» Short task A
Copy the listing that comes after the email thread word for word, leaving out the pictures.

Yup. Will address that bug and a few other things in the next version.

>> @ int __cpuidle poll_idle(...
>> -            if (!(ret & _TIF_NEED_RESCHED))
>> +            if (ret & _TIF_NEED_RESCHE
>
> I'll follow up with another patch for AWS Graviton when your team is
> finished.
>
> Do you have a rough ETA of when your changes will land in master?

That I guess would be determined by the maintainers, but I should be
able to send it out the coming week.

Thanks
Ankur

>>
>> (I'll be sending out the next version shortly. Happy to Cc you if you
>> would like to try that out.)
>
> Yes, please do!
>
> Thanks,
> Haris Okanovic
>
>>
>> Thanks
>> Ankur
>>
>> [1]
>> https://lore.kernel.org/lkml/1707982910-27680-1-git-send-email-mihai.carabas@xxxxxxxxxx/
>>
>> >
>> > > +
>> > >  config ARM_PSCI_CPUIDLE
>> > >      bool "PSCI CPU idle Driver"
>> > >      depends on ARM_PSCI_FW
>> > > diff --git a/drivers/cpuidle/Makefile b/drivers/cpuidle/Makefile
>> > > index d103342b7cfc..23c21422792d 100644
>> > > --- a/drivers/cpuidle/Makefile
>> > > +++ b/drivers/cpuidle/Makefile
>> > > @@ -22,6 +22,7 @@ obj-$(CONFIG_ARM_U8500_CPUIDLE)         +=
>> > > cpuidle-ux500.o
>> > >  obj-$(CONFIG_ARM_AT91_CPUIDLE)          += cpuidle-at91.o
>> > >  obj-$(CONFIG_ARM_EXYNOS_CPUIDLE)        += cpuidle-exynos.o
>> > >  obj-$(CONFIG_ARM_CPUIDLE)           += cpuidle-arm.o
>> > > +obj-$(CONFIG_ARM_POLL_CPUIDLE)              += cpuidle-arm-
>> > > polling.o
>> > >  obj-$(CONFIG_ARM_PSCI_CPUIDLE)              += cpuidle-psci.o
>> > >  obj-$(CONFIG_ARM_PSCI_CPUIDLE_DOMAIN)       += cpuidle-psci-
>> > > domain.o
>> > >  obj-$(CONFIG_ARM_TEGRA_CPUIDLE)             += cpuidle-tegra.o
>> > > diff --git a/drivers/cpuidle/cpuidle-arm-polling.c
>> > > b/drivers/cpuidle/cpuidle-arm-polling.c
>> > > new file mode 100644
>> > > index 000000000000..bca128568114
>> > > --- /dev/null
>> > > +++ b/drivers/cpuidle/cpuidle-arm-polling.c
>> > > @@ -0,0 +1,171 @@
>> > > +// SPDX-License-Identifier: GPL-2.0
>> > > +/*
>> > > + * ARM64 CPU idle driver using wfe polling
>> > > + *
>> > > + * Copyright 2024 Amazon.com, Inc. or its affiliates. All rights
>> > > reserved.

» Data rows
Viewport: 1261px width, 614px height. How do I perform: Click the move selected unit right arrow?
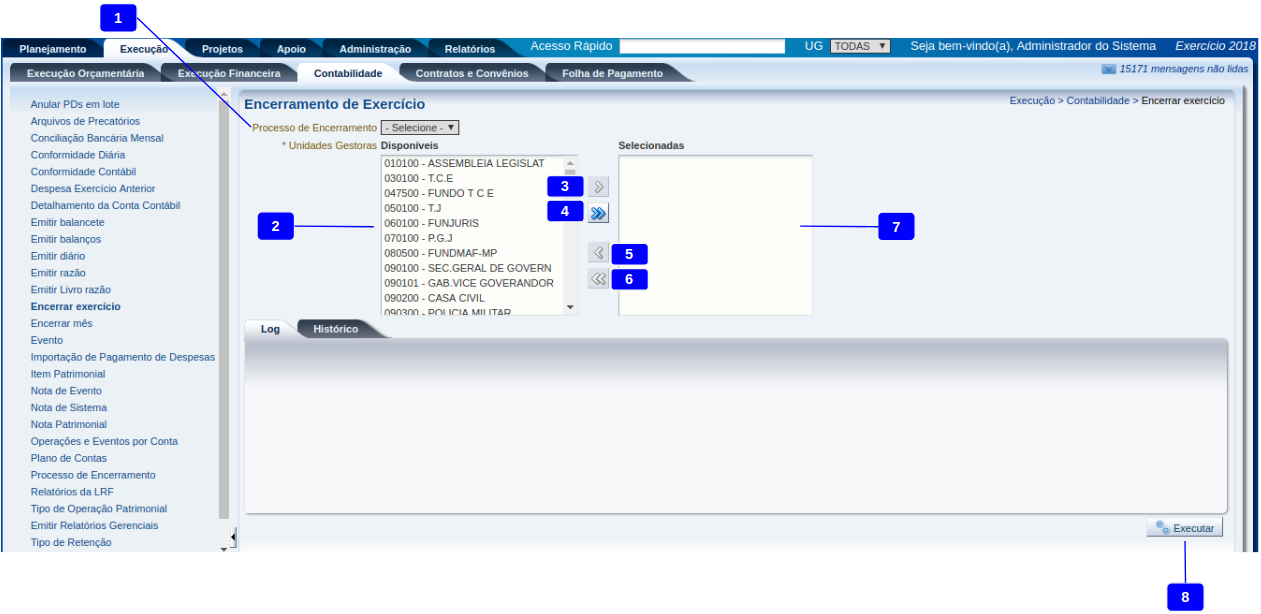598,187
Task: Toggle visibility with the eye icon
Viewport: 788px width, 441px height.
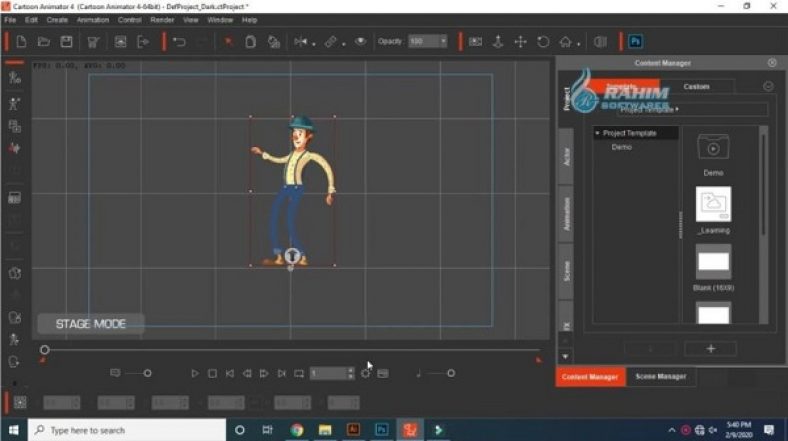Action: 361,42
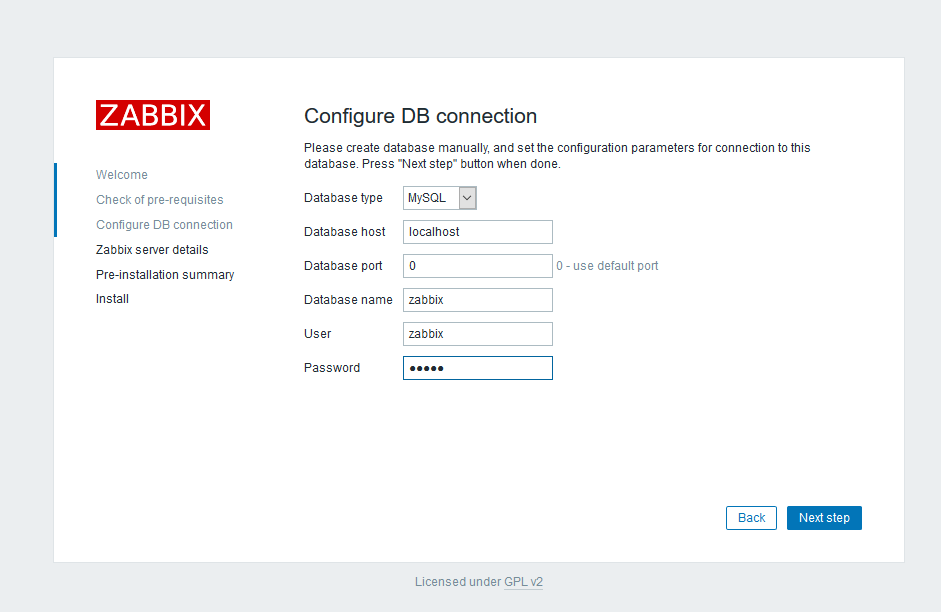Focus the Database host field containing localhost

coord(477,232)
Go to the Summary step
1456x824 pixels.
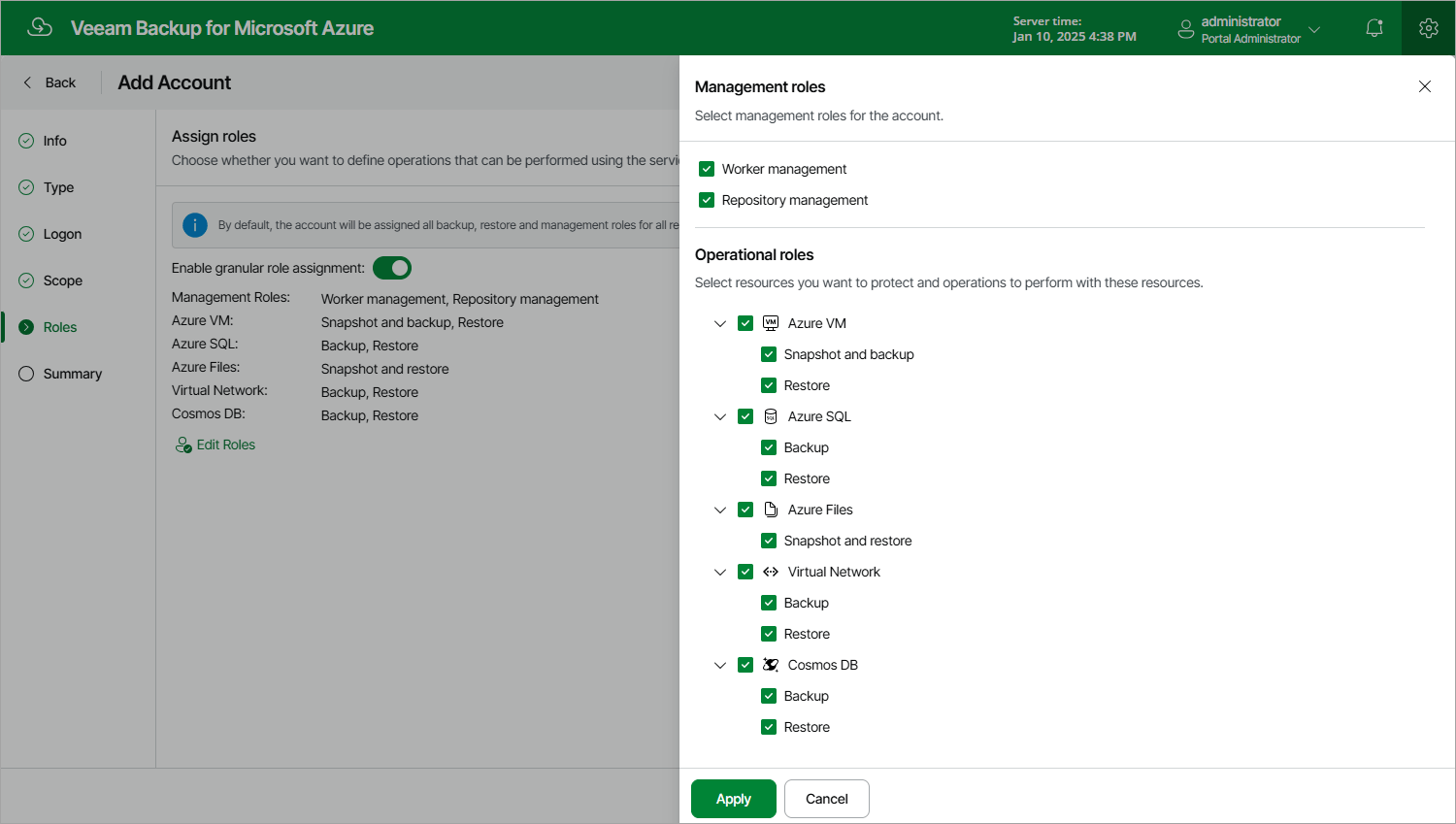(x=71, y=373)

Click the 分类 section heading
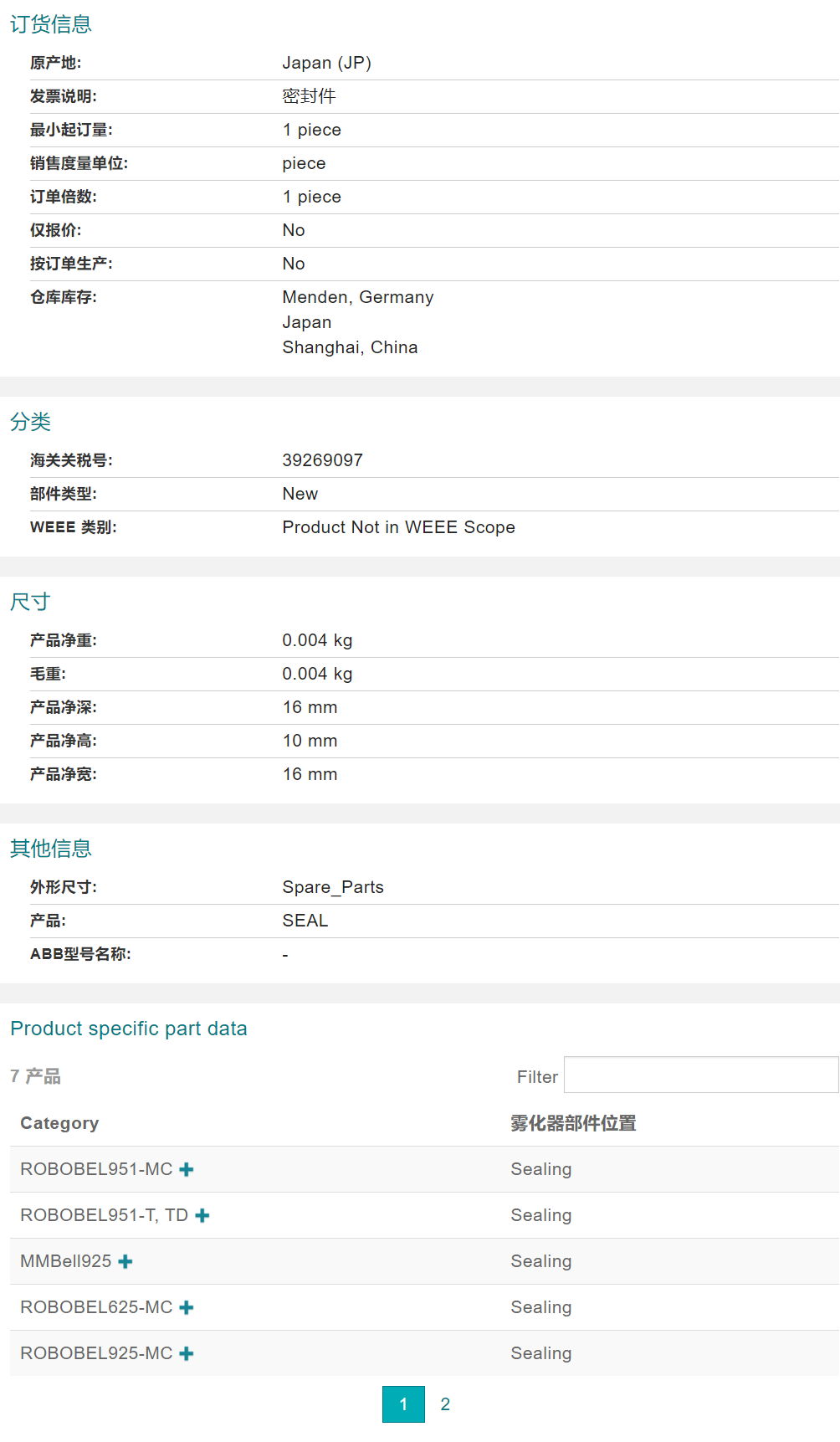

» Short task B
Answer these questions about the email thread:
(i) According to Ankur, who would decide when the changes land in master?
(ii) Haris Okanovic plans to follow up with another patch for which platform?
(iii) How does the header comment of the new file cpuidle-arm-polling.c describe the driver?

» Worked answer A
Viewport: 1261px width, 614px height. How do I perform: Click the move selected unit right arrow?
598,187
Task: Toggle visibility with the eye icon
Viewport: 788px width, 441px height.
Action: 361,42
Focus the Database host field containing localhost

coord(477,232)
Go to the Summary step
1456x824 pixels.
(x=71, y=373)

Click the 分类 section heading

» Worked answer B
(i) The maintainers.
(ii) AWS Graviton.
(iii) As an "ARM64 CPU idle driver using wfe polling".